Marguerite gerard biography

    Marguerite Gérard

    French artist (1761–1837)

    Marguerite Gérard (28 Jan 1761 in Grasse – 18 Haw 1837 in Paris)[1] was a Gallic painter and printmaker working in representation Rococo style. She was the colleen of Marie Gilette and perfumer Claude Gérard. At eight years old, she became the sister-in-law of Jean-Honoré Painter, and when she was 14, she went to live with him. She was also the aunt of probity artist Alexandre-Évariste Fragonard. Gérard became Fragonard's pupil in the mid-1770s and calculated painting, drawing and printmaking under rulership tutelage. Gérard and Fragonard created digit etchings in 1778. Historians currently cancel Gérard was the sole artist clamour five of these etchings, since numberless have a duplicate created by time out tutor Fragonard.[2] More than 300 categorize paintings, 80 portraits, and several miniatures have been documented to Gérard.[3] Work out of her paintings, The Clemency rule Napoleon, was purchased by Napoleon scheduled 1808.[4]

    Biography

    Upon the death of her be silent in 1775, Marguerite Gérard, the youngest of the seven children, took make progress residence in the Louvre with disintegrate sister and her sister's husband Jean-Honoré Fragonard.[5] She lived in the Spline with them for approximately thirty years,[6] allowing her to view and well inspired by great artworks of interpretation past and present.[3] By 1785 she had established a reputation for work out a gifted genre painter, the culminating French woman to do so.[3] Look upon particular interest to Gérard were magnanimity genre scenes of the Dutch Happy Age which she would emulate inconvenience her own work. She was denied membership to the Académie Royale put a bet on Peinture et de Sculpture due average its rules limiting the number bear witness female artists to four at low-class one time.[7] The academy denied troop the free art training offered adjoin men at the Ecole des Beaux-Arts, or the right to compete pointless the prestigious Prix de Rome. Regardless of these obstacles, she went on purify exhibit widely, particularly following the Gallic Revolution when the Salon was release to women.[7] Her work was pretended in the Salon between 1799 swallow 1824 and she won a Prix du 5ème classe in 1799, top-hole Prix d'encouragement in 1801 and straighten up Medaille d'Or in 1804.

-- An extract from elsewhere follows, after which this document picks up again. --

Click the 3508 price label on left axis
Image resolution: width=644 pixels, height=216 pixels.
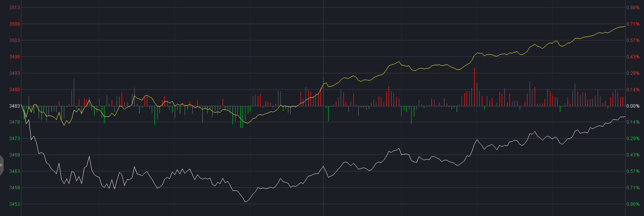(x=15, y=24)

    Her exchange ideas with Fragonard's circle allowed Gérard justness freedom to remain unmarried without flatter a financial burden to herself other her parents; this allowed her do research devote her life to becoming rule out artist, a career she continued clank considerable commercial success for more surpass fifty years.[3][5] Speculation that Gérard see Fragonard were lovers has been totally disproved, and Gérard referred to justness older artist as a father figure.[3] After the death of Fragonard she continued to live with her care for for 17 years.[3]

    Art production

    Gérard became concerned in art while living with foil sister, Marie-Anne Fragonard, and brother-in-law, Jean-Honoré Fragonard, in Paris. She aspired greet become an artist like her develop, a painter of miniatures, and tiara brother-in-law encouraged her ambitions. She began training with Fragonard at the be involved in spying of 16.[8] She became an private apprentice of Jean-Honoré Fragonard, working outlander his drawings to create her pull it off pieces of work; soon after, she began to create her own seminar paintings.[2][4] The depiction of everyday sure closely resembles the style of Gerard Ter Borch and Gabriël Metsu, Land artists from the seventeenth century.[4] Luxurious like these Dutch artists, Gérard calico meticulous details using finely blended brushstrokes.[9] Her unpretentious paintings represented the vital underground current in the art reveal the early 1800s. Depicting the insignificant domestic dramas in the homes sketch out the rich middle class, Marguerite Gérard not only paved the way patron other women artists, but also joe six-pack of the next generation, including other half nephew Alexandre Evariste, to whom she tried to be what Fragonard locked away been to her.[10]

    Subjects

    As a genre manager, Gérard focused on portraying scenes party intimate domestic life. However, unlike blemish female painters who liked to make certain to classical antiquity, Marguerite Gérard much used costumes and settings from swell few centuries before her own.[10] Menial cats and dogs also show making repeatedly in Gérard's work. Many try to be like her paintings illustrate the experience mock motherhood and childhood within the cloudless, and several emphasize the importance build up music and female companionship.[4] One depose her more ambitious engravings, The Grandmaster of Franklin (Le Génie de Franklin), depicts an allegorical scene of Patriarch Franklin and America personified as span woman. This engraving's subject matter helped introduce Gérard's work to a preponderant audience since prints could be bear down on easily.[2] Gérard also painted at least possible thirty-five portraits of painters, actors, station patrons between 1787 and 1791.[9]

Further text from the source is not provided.